Why current answer isn't stable

The accepted answer doesn't work when the error term is very large because torch.cosh will go to infinity very quickly. For instance, here is the output of a script where I printed out the values of torch.cosh(x) and torch.log(torch.cosh(x)):

x: cosh: torch.cosh(x), log: torch.log(torch.cosh(x))
1: cosh: tensor([1.5431]), log: tensor([0.4338])
...
9: cosh: tensor([4051.5420]), log: tensor([8.3069])
...
49: cosh: tensor([9.5367e+20]), log: tensor([48.3069])
...
89: cosh: tensor([2.2448e+38]), log: tensor([88.3069])
90: cosh: tensor([inf]), log: tensor([inf])

This is running on a CPU and results will likely vary, but it shows that even for small inputs (~90), the result of T.log(T.cosh()) will go to infinity.

Also of note is that in the torch docs for cosh, they state:

When input is on the CPU, the implementation of torch.cosh may use the Sleef library, which rounds very large results to infinity or negative infinity. See here for details.

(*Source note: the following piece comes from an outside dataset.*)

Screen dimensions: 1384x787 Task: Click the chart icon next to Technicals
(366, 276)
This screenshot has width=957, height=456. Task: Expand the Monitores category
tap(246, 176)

Derivation of improved implementation

I looked at the source for Tensorflow's LogCoshLoss which is numerically stable for large errors (I tested it to see).

They perform the calculation as:

def _logcosh(x):
    return x + tf.math.softplus(-2. * x) - tf.cast(
        tf.math.log(2.), x.dtype)
        
return backend.mean(_logcosh(y_pred - y_true), axis=-1)

They use softplus, which Torch also has an equivalent of in torch.nn.functional.softplus. In the docs for SoftPlus, Torch states that:

For numerical stability the implementation reverts to the linear function when $input \times \beta > threshold$.

Extra: why SoftPlus is differentiable

They are able to work around replacing values not being differentiable by writing a custom backward kernel for softplus here. Notably, for the case where the input is a scalar (the simpler case), they calculate the gradient as:

scalar_t z = std::exp(b * beta);
return (b * beta) > threshold ? a : a * z / (z + scalar_t(1.));

By computing the gradient this way, they are able to work around the operation of replacing values above the threshold not being differentiable.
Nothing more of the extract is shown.